Leaving nothing out, print each line of the material exactly.

*****

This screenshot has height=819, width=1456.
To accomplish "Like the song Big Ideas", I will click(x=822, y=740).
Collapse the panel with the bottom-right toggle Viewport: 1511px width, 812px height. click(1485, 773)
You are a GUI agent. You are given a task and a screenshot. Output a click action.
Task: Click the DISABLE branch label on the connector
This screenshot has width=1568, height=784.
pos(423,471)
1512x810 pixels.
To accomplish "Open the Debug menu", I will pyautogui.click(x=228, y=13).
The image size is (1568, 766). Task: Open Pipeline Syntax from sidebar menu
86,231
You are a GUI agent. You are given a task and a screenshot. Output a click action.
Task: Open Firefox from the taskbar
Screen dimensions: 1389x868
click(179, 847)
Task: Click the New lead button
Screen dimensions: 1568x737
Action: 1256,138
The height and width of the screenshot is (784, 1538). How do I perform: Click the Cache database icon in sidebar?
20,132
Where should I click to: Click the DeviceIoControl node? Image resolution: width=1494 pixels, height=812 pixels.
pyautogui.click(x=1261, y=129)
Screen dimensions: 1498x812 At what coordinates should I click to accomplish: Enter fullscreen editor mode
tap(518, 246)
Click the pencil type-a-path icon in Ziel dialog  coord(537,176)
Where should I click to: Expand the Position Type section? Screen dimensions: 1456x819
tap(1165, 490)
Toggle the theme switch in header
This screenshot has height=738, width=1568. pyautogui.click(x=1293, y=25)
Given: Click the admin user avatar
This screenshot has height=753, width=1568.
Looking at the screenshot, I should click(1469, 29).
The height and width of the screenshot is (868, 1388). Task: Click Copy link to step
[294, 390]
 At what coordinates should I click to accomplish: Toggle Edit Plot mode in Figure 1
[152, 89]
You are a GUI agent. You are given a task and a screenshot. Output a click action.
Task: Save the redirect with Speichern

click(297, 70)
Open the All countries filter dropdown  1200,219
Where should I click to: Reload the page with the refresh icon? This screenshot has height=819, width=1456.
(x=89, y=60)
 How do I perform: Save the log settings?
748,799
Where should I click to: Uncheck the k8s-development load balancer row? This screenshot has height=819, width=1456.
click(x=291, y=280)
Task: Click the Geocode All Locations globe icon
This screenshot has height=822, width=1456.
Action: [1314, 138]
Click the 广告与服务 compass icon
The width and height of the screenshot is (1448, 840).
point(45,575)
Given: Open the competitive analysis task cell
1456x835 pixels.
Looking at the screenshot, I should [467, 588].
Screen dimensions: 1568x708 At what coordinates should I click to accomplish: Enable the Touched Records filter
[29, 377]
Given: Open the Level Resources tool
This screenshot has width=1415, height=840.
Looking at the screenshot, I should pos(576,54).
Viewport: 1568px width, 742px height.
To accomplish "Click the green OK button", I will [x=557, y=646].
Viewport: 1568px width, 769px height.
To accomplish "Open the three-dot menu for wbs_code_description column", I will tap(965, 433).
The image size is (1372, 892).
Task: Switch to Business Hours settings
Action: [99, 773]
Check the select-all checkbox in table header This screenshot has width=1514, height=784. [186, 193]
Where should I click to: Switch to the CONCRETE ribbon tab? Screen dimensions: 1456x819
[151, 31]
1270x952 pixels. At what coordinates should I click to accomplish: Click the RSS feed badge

*****

#### Reply to the exercise:
This screenshot has height=819, width=1456.
To accomplish "Like the song Big Ideas", I will click(x=822, y=740).
Collapse the panel with the bottom-right toggle Viewport: 1511px width, 812px height. click(1485, 773)
You are a GUI agent. You are given a task and a screenshot. Output a click action.
Task: Click the DISABLE branch label on the connector
This screenshot has width=1568, height=784.
pos(423,471)
1512x810 pixels.
To accomplish "Open the Debug menu", I will pyautogui.click(x=228, y=13).
The image size is (1568, 766). Task: Open Pipeline Syntax from sidebar menu
86,231
You are a GUI agent. You are given a task and a screenshot. Output a click action.
Task: Open Firefox from the taskbar
Screen dimensions: 1389x868
click(179, 847)
Task: Click the New lead button
Screen dimensions: 1568x737
Action: 1256,138
The height and width of the screenshot is (784, 1538). How do I perform: Click the Cache database icon in sidebar?
20,132
Where should I click to: Click the DeviceIoControl node? Image resolution: width=1494 pixels, height=812 pixels.
pyautogui.click(x=1261, y=129)
Screen dimensions: 1498x812 At what coordinates should I click to accomplish: Enter fullscreen editor mode
tap(518, 246)
Click the pencil type-a-path icon in Ziel dialog  coord(537,176)
Where should I click to: Expand the Position Type section? Screen dimensions: 1456x819
tap(1165, 490)
Toggle the theme switch in header
This screenshot has height=738, width=1568. pyautogui.click(x=1293, y=25)
Given: Click the admin user avatar
This screenshot has height=753, width=1568.
Looking at the screenshot, I should click(1469, 29).
The height and width of the screenshot is (868, 1388). Task: Click Copy link to step
[294, 390]
 At what coordinates should I click to accomplish: Toggle Edit Plot mode in Figure 1
[152, 89]
You are a GUI agent. You are given a task and a screenshot. Output a click action.
Task: Save the redirect with Speichern

click(297, 70)
Open the All countries filter dropdown  1200,219
Where should I click to: Reload the page with the refresh icon? This screenshot has height=819, width=1456.
(x=89, y=60)
 How do I perform: Save the log settings?
748,799
Where should I click to: Uncheck the k8s-development load balancer row? This screenshot has height=819, width=1456.
click(x=291, y=280)
Task: Click the Geocode All Locations globe icon
This screenshot has height=822, width=1456.
Action: [1314, 138]
Click the 广告与服务 compass icon
The width and height of the screenshot is (1448, 840).
point(45,575)
Given: Open the competitive analysis task cell
1456x835 pixels.
Looking at the screenshot, I should [467, 588].
Screen dimensions: 1568x708 At what coordinates should I click to accomplish: Enable the Touched Records filter
[29, 377]
Given: Open the Level Resources tool
This screenshot has width=1415, height=840.
Looking at the screenshot, I should pos(576,54).
Viewport: 1568px width, 742px height.
To accomplish "Click the green OK button", I will [x=557, y=646].
Viewport: 1568px width, 769px height.
To accomplish "Open the three-dot menu for wbs_code_description column", I will tap(965, 433).
The image size is (1372, 892).
Task: Switch to Business Hours settings
Action: [99, 773]
Check the select-all checkbox in table header This screenshot has width=1514, height=784. [186, 193]
Where should I click to: Switch to the CONCRETE ribbon tab? Screen dimensions: 1456x819
[151, 31]
1270x952 pixels. At what coordinates should I click to accomplish: Click the RSS feed badge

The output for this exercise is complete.